Human chorionic gonadotropin, or hCG, is a natural hormone made in the body in significant levels only during pregnancy. During pregnancy, levels of hCG can be measured in home urine tests, or by blood tests. At most other times, blood levels of hCG are only about 2 milli-International units per milliliter (mIU/ml).
Role of hCG
After fertilization, the egg begins to divide, creating more cells. The cells differentiate into those that will form the actual embryo, and the surrounding cells that will become the embryo’s contribution to the placenta. The surrounding cells produce hCG, whose job is to facilitate the embryo’s implantation into the uterus, and to tell the maternal ovaries to keep producing the progesterone needed for the pregnancy to continue.

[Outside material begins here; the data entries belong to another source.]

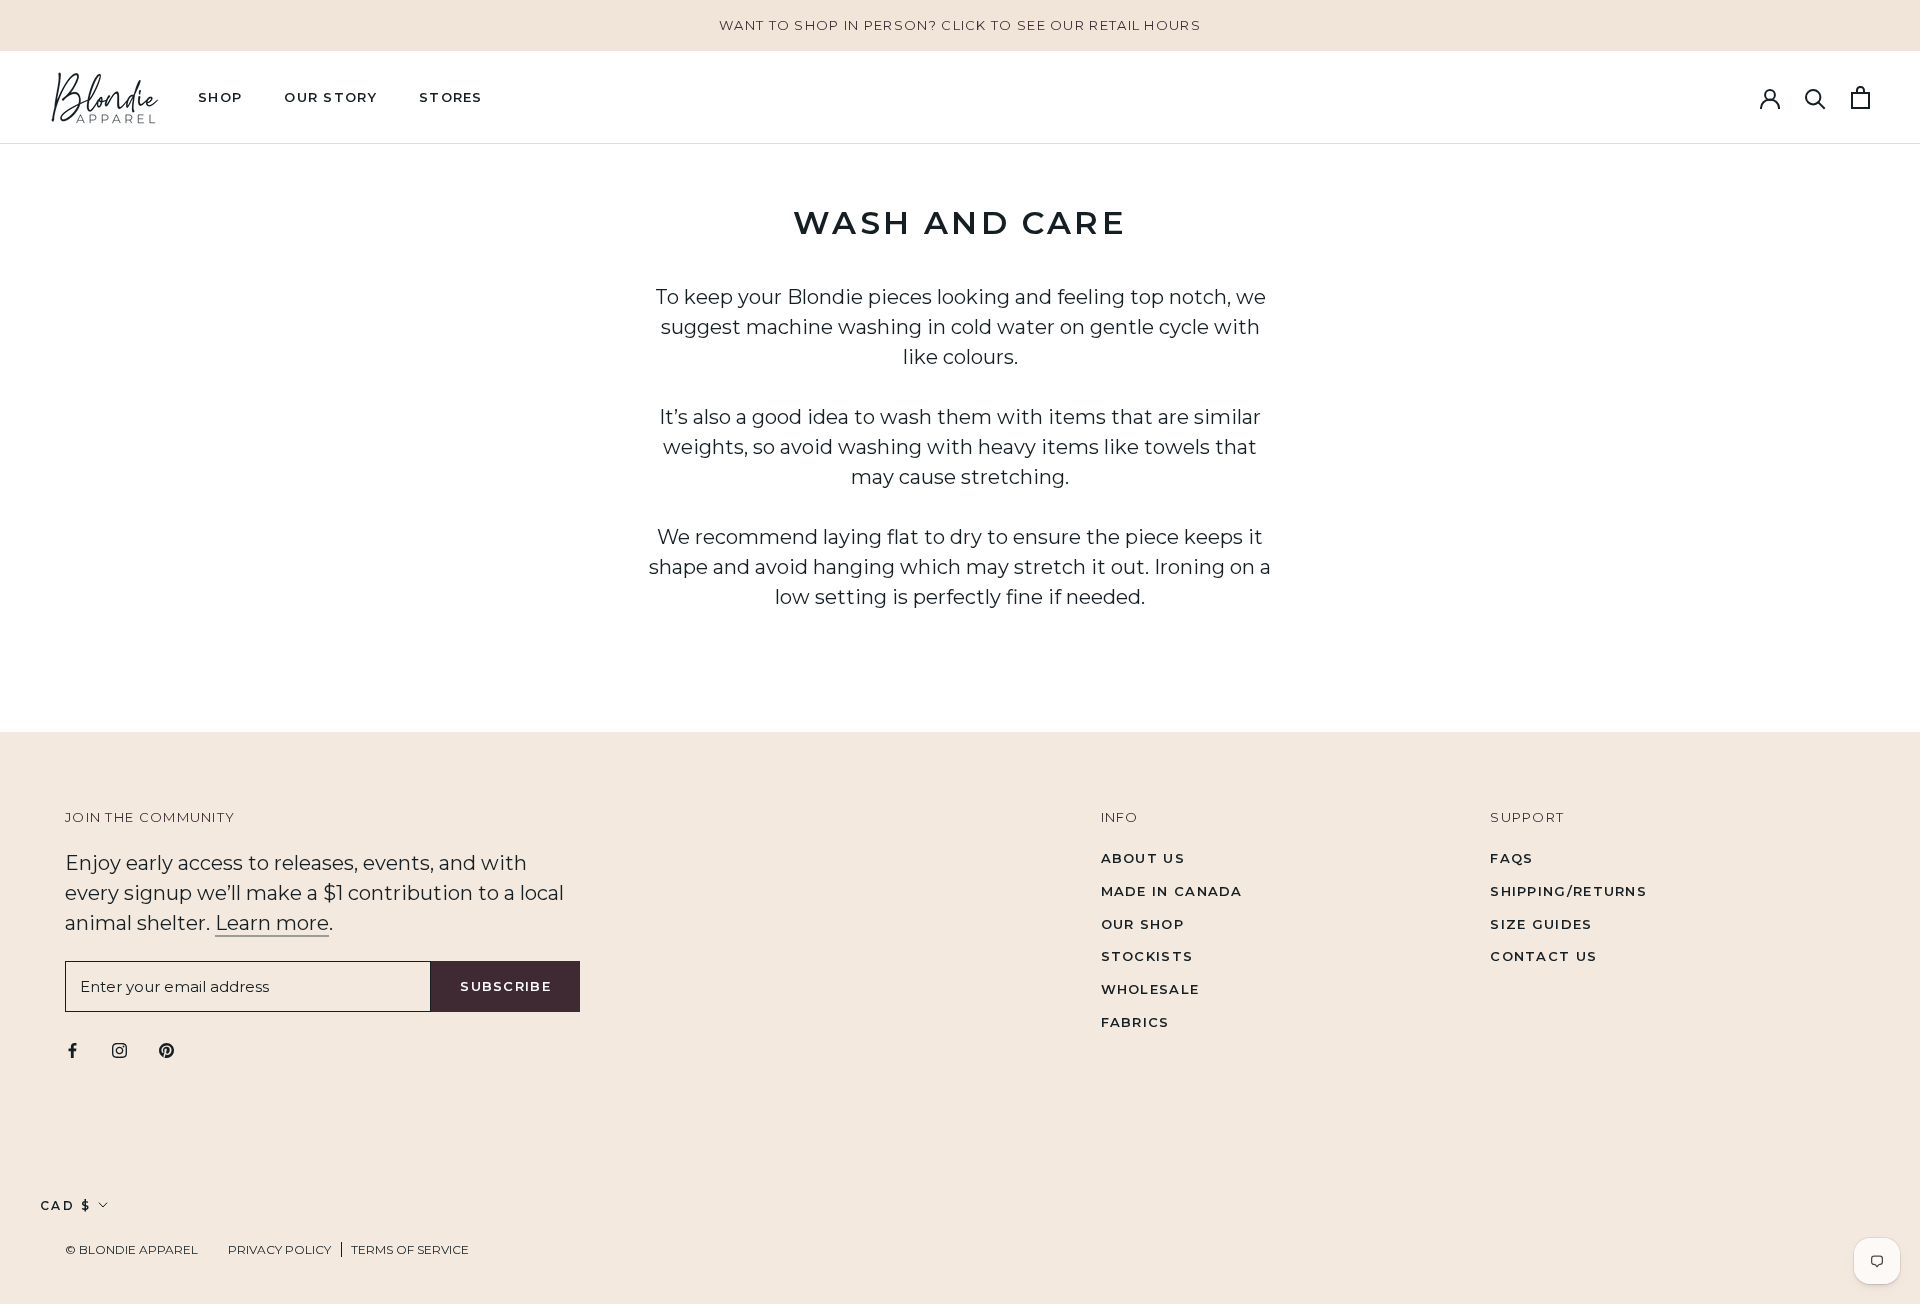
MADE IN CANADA (1172, 891)
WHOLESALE (1150, 989)
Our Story (330, 97)
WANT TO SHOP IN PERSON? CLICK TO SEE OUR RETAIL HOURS (960, 25)
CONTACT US (1543, 956)
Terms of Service (410, 1249)
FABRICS (1135, 1022)
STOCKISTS (1147, 956)
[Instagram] (119, 1050)
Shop (220, 97)
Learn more (272, 923)
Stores (451, 97)
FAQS (1511, 858)
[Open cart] (1860, 97)
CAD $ (65, 1205)
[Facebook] (72, 1050)
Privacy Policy (279, 1249)
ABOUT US (1143, 858)
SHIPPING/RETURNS (1568, 891)
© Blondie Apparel (131, 1249)
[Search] (1815, 97)
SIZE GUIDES (1541, 924)
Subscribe (505, 986)
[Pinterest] (166, 1050)
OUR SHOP (1142, 924)
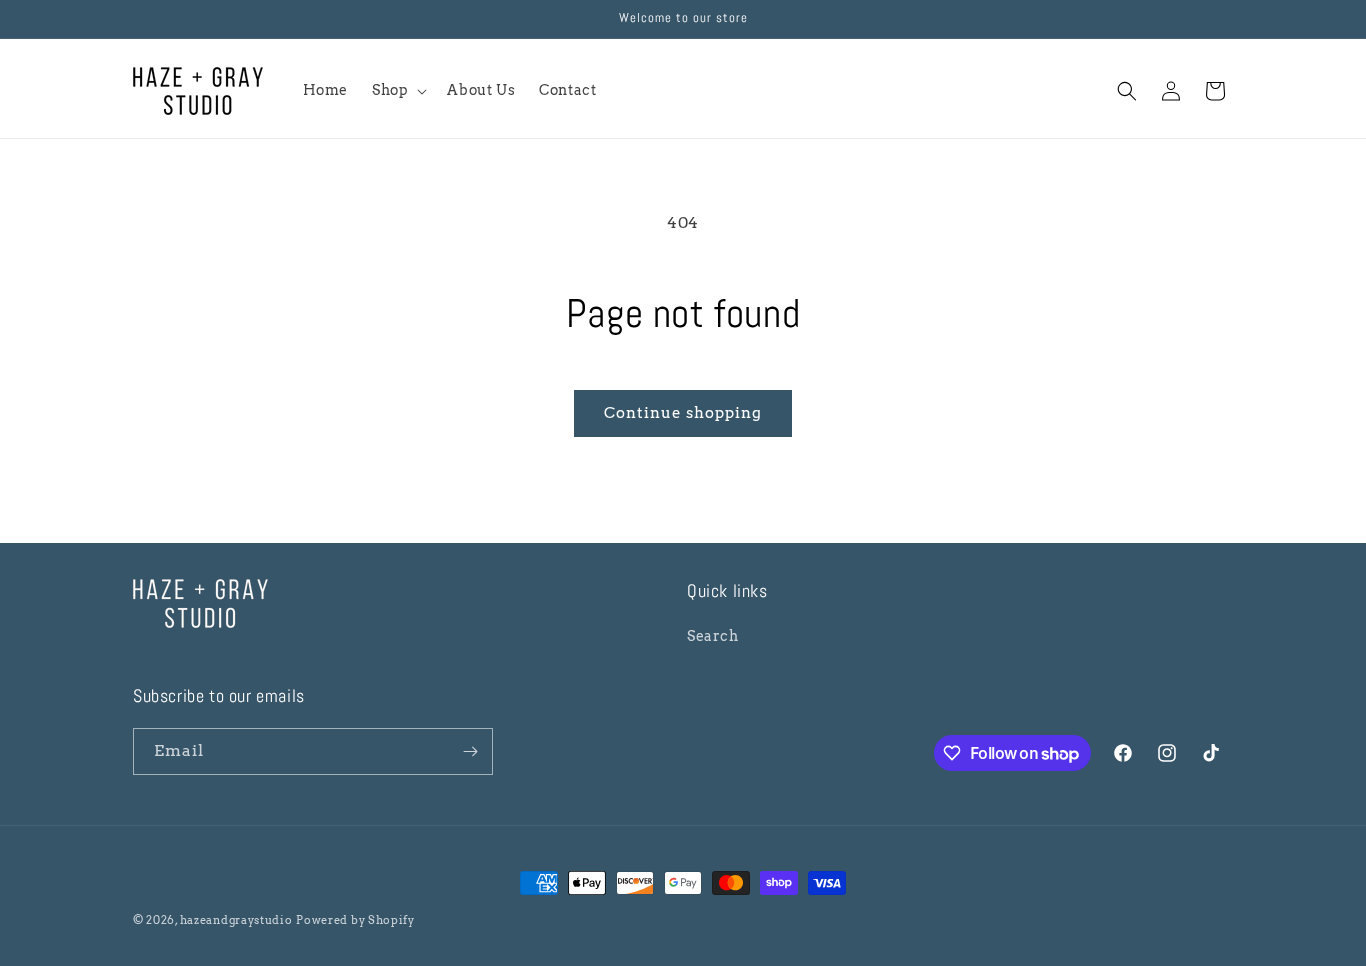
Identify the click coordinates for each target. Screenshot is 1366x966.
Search (713, 636)
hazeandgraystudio (236, 920)
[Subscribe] (470, 751)
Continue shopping (683, 413)
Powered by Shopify (355, 920)
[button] (397, 90)
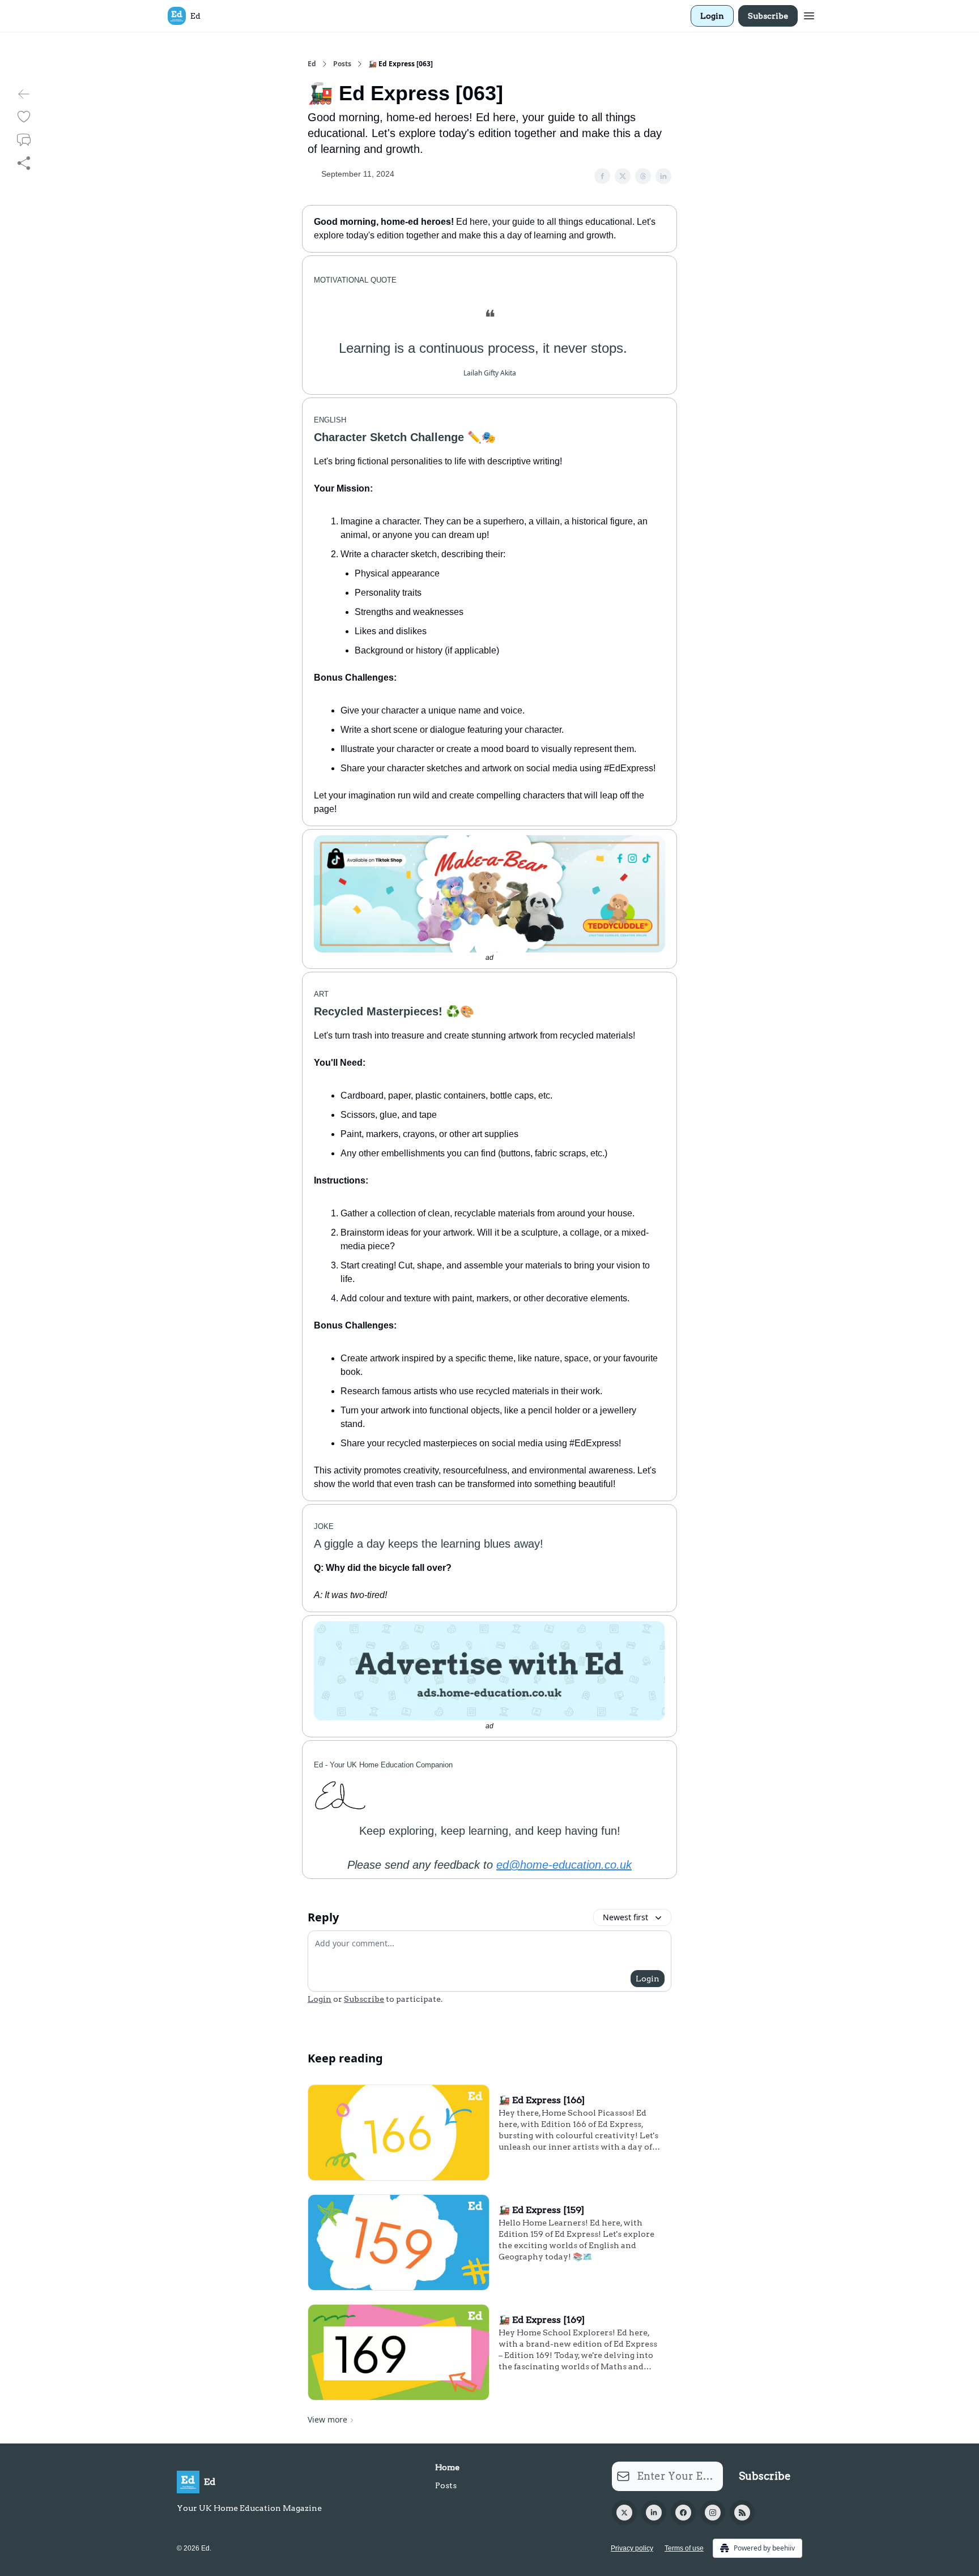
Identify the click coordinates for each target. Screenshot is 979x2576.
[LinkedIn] (653, 2512)
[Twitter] (624, 2512)
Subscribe (768, 15)
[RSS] (742, 2512)
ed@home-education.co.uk (564, 1865)
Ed (312, 64)
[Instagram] (712, 2512)
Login (712, 15)
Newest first (625, 1917)
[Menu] (809, 14)
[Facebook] (683, 2512)
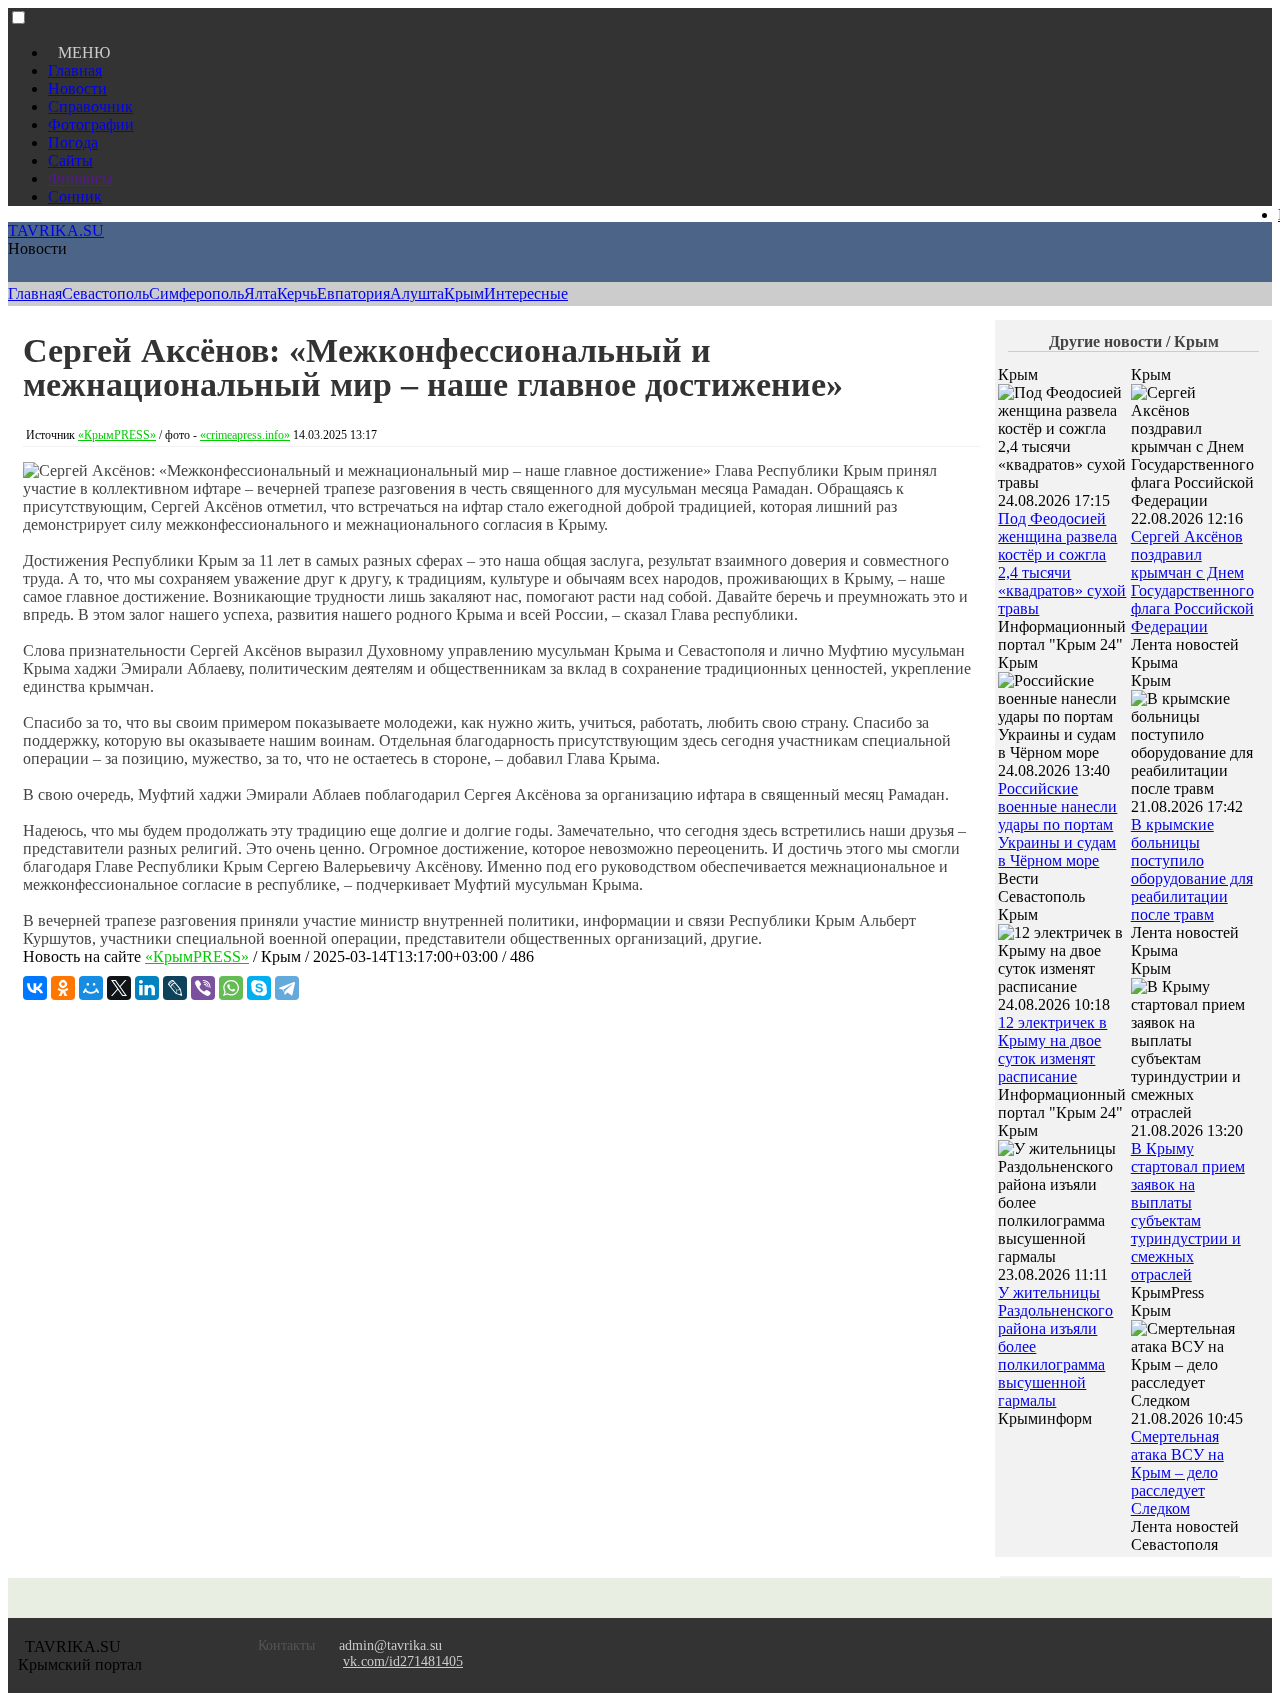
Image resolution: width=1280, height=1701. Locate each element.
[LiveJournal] (175, 988)
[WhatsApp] (231, 988)
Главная (75, 70)
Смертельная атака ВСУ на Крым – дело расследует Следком (1177, 1472)
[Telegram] (287, 988)
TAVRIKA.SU (56, 230)
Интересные (526, 293)
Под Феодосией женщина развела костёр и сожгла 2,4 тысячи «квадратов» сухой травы (1062, 563)
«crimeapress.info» (245, 435)
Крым (464, 293)
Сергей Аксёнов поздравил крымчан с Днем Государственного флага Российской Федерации (1192, 581)
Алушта (417, 293)
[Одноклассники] (63, 988)
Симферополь (196, 293)
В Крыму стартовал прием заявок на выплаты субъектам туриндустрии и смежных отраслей (1188, 1211)
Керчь (297, 293)
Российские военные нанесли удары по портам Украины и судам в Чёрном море (1057, 824)
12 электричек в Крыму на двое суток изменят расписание (1052, 1049)
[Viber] (203, 988)
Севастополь (105, 293)
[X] (119, 988)
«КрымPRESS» (117, 435)
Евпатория (353, 293)
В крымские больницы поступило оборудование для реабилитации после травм (1192, 869)
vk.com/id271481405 (403, 1661)
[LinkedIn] (147, 988)
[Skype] (259, 988)
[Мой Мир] (91, 988)
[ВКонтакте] (35, 988)
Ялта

By as early as the 11th day after fertilization, embryonic cells make significant levels of hCG, enough for detection in the blood. This is equivalent to between 3 to 4 weeks since the last menstrual period. The simplest blood tests are qualitative, asking only if hCG is present in the blood or not. If hCG is detected, the woman is pregnant. Quantitative tests measure the actual amount present in the blood. A result with hCG levels of less than 5 mIU/ml means not pregnant, and any level higher than 25 mIU/ml indicates pregnancy. Once an hCG result indicates pregnancy, doctors do not continue to check levels unless they suspect a problem, such as an ectopic pregnancy or a molar pregnancy.
After an ectopic pregnancy or miscarriage, doctors usually continue to check hCG levels until they return to pre-pregnancy levels to be sure that all of the embryonic cells have left the woman’s body. According to the American Pregnancy Association, levels of hCG generally return to pre-pregnancy levels about 4 to 6 weeks after the pregnancy loss, although the timing can vary with the circumstances of the loss.
Some conditions other than pregnancy can cause higher than normal levels of hCG in the blood. Although the exact molecular structure of hCG made by a woman’s body differs from that made by embryonic cells, it can be measured using the same tests. During normal menopause, levels of hCG typically rise to about 10 mIU/ml. Some forms of cancer, including breast and uterine cancer among others, can increase hCG levels. Cirrhosis of the liver, inflammatory bowel disease, and an ulcer in the duodenum can also increase hCG levels in the blood.
Sometimes doctors treat infertile women with hCG, in combination with other drugs, to encourage ovulation. Infertile women treated with hCG can have detectable levels of hCG in their blood even if they are not pregnant. Her doctor will have to take care in interpreting the results of an hCG test in the event of a possible pregnancy.